» EXPLORE THE MATERIAL
(a) Write out the passage from the IS10 insertion article page that runs from "A Target Site" to "is properly cited.".
(b) According to the IS10 insertion article page, in which E. coli strains did IS10-related sequences integrate into pUC19 and its derivative?

[[ PAGE EXTRACT open ]]

A Target Site for Spontaneous Insertion of IS10 Element in pUC19 DNA Located within Intrinsically Bent DNA
Shungo Kobori1, Yumi Ko2, Mikio Kato1, *
Identifiers and Pagination:Year: 2009
First Page: 146
Last Page: 150
Publisher Id: TOMICROJ-3-146
Article History:Received Date: 18/8/2009
Revision Received Date: 25/8/2009
Acceptance Date: 27/8/2009
Electronic publication date: 25/9/2009
Collection year: 2009
open-access license: This is an open access article licensed under the terms of the Creative Commons Attribution Non-Commercial License (http://creativecommons.org/licenses/by-nc/3.0/) which permits unrestricted, non-commercial use, distribution and reproduction in any medium, provided the work is properly cited.
Residual insertion sequence elements (IS elements) in Escherichia coli strains that are commonly used for DNA cloning are known to cause cloning artifacts by transposing themselves into the recombinant DNA fragments. In such cases, chance insertion of IS elements may occur at integration sites in the cloning targets, which in the case of the IS10 element is a 9-bp consensus sequence. We report here that the integration of IS10-related DNA sequences into the pUC19 cloning vector and its derivative occurred with considerable frequency in E. coli strains JM107 and DH10B, with duplication of a 9-bp segment (TCTAAAGTA). Notably, native polyacrylamide gel electrophoresis revealed that intrinsically bent DNA flanks the insertion site.

[[ PAGE EXTRACT closed ]]
[[ DATA FOR ANALYSIS open ]]

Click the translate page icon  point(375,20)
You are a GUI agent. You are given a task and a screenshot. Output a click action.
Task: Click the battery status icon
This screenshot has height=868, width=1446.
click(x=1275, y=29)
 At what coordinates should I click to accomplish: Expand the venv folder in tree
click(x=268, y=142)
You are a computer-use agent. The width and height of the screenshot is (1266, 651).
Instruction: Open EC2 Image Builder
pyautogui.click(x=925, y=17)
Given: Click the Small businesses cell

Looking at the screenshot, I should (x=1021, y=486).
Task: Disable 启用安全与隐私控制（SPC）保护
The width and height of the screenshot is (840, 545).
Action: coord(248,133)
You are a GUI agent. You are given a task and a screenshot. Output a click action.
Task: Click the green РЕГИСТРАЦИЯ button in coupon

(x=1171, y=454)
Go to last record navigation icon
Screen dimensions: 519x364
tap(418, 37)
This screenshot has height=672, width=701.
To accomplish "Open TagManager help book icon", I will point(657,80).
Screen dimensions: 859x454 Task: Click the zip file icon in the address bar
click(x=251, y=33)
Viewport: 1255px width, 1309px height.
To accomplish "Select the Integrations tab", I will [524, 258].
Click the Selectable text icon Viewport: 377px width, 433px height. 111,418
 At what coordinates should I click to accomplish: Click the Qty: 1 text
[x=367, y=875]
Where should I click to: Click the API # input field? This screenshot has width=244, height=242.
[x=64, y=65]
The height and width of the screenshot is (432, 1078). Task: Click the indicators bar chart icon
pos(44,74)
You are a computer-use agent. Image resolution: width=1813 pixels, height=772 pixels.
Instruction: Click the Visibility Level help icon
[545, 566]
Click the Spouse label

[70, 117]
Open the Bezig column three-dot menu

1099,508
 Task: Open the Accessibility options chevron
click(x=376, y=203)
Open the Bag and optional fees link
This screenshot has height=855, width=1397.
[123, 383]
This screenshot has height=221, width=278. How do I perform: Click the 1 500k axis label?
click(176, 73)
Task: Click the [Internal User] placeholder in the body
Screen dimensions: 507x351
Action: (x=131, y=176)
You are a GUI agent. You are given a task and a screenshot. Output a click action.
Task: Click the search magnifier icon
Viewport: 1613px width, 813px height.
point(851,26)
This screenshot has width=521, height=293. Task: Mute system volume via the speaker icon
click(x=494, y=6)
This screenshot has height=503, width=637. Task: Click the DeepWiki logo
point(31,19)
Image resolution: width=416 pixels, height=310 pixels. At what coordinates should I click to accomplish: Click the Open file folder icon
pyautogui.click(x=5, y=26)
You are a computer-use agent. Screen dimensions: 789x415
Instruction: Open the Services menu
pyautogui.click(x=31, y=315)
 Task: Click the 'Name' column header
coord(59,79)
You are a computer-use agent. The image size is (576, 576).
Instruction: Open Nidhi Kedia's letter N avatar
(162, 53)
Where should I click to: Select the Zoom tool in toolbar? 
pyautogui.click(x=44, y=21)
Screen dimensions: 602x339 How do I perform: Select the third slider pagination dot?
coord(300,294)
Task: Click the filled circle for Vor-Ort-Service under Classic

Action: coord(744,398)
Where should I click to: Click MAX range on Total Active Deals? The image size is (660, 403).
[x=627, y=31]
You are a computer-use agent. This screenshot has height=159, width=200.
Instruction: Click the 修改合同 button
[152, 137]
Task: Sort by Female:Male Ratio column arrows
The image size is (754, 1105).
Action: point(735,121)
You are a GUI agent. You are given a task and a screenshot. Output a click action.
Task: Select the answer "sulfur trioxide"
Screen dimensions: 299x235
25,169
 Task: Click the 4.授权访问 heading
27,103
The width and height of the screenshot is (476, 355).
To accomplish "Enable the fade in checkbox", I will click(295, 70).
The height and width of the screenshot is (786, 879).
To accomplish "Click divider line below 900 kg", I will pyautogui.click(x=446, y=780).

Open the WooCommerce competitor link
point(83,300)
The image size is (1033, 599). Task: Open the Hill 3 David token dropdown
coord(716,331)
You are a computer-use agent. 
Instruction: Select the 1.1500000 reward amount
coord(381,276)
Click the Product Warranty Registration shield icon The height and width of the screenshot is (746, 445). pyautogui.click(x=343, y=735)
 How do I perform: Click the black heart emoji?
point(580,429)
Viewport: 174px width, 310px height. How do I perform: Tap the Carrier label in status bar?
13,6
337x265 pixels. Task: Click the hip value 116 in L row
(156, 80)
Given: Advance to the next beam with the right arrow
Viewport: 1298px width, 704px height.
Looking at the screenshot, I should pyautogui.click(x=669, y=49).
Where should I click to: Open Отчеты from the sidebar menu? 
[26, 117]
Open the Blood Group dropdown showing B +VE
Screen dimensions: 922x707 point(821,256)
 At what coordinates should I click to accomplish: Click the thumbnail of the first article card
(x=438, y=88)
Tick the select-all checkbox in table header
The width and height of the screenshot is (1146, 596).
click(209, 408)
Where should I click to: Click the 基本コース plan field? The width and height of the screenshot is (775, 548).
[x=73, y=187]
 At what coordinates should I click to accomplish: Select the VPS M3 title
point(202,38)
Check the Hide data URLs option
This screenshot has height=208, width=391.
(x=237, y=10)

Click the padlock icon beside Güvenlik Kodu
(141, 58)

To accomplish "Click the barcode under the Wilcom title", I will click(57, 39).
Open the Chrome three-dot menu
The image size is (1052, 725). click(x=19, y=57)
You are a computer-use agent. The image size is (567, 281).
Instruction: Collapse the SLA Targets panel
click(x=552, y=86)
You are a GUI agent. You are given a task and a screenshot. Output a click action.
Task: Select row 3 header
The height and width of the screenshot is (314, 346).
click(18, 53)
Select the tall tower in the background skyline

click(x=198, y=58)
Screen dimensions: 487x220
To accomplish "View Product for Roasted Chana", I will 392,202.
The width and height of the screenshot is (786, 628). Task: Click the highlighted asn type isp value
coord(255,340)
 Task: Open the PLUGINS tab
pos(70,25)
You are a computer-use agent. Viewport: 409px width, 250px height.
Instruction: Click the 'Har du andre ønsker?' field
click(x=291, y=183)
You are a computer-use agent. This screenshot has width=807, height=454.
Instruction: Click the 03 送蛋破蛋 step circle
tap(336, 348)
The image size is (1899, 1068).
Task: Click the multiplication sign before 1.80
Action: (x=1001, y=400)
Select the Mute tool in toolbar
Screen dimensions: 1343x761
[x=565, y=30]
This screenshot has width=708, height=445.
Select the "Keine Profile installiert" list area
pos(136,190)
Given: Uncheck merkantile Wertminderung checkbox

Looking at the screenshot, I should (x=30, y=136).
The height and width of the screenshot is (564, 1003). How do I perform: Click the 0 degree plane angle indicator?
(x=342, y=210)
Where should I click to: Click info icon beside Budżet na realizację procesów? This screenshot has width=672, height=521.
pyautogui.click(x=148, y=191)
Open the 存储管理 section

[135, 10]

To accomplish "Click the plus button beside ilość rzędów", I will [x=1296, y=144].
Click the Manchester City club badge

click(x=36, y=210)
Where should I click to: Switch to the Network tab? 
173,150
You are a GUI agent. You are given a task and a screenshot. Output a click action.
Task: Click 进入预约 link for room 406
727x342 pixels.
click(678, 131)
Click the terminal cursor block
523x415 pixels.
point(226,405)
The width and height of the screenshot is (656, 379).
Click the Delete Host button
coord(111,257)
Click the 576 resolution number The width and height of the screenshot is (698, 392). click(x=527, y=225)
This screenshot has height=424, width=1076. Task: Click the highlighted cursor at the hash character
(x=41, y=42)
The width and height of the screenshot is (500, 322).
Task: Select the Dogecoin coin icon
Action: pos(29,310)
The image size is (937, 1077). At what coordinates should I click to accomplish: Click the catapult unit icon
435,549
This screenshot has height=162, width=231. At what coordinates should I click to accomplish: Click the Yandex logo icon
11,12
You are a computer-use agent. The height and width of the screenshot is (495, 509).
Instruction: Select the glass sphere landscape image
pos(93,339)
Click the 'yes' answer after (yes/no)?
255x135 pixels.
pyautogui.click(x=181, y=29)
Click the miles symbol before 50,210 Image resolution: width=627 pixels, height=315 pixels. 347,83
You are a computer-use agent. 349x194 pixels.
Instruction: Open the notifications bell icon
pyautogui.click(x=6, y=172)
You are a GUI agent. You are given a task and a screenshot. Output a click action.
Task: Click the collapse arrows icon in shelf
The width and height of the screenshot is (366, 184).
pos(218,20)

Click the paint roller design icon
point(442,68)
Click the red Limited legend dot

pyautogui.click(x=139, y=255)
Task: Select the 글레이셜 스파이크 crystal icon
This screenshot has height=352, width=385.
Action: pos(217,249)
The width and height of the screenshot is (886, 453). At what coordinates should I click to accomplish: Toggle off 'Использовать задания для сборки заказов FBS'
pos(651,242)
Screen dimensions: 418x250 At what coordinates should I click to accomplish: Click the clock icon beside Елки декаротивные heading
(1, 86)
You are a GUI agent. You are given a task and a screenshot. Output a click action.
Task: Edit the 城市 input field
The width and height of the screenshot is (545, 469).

[[ DATA FOR ANALYSIS closed ]]

» PROBLEM SOLUTIONS
(a)
A Target Site for Spontaneous Insertion of IS10 Element in pUC19 DNA Located within Intrinsically Bent DNA
Shungo Kobori1, Yumi Ko2, Mikio Kato1, *
Identifiers and Pagination:Year: 2009
First Page: 146
Last Page: 150
Publisher Id: TOMICROJ-3-146
Article History:Received Date: 18/8/2009
Revision Received Date: 25/8/2009
Acceptance Date: 27/8/2009
Electronic publication date: 25/9/2009
Collection year: 2009
open-access license: This is an open access article licensed under the terms of the Creative Commons Attribution Non-Commercial License (http://creativecommons.org/licenses/by-nc/3.0/) which permits unrestricted, non-commercial use, distribution and reproduction in any medium, provided the work is properly cited.

(b) JM107 and DH10B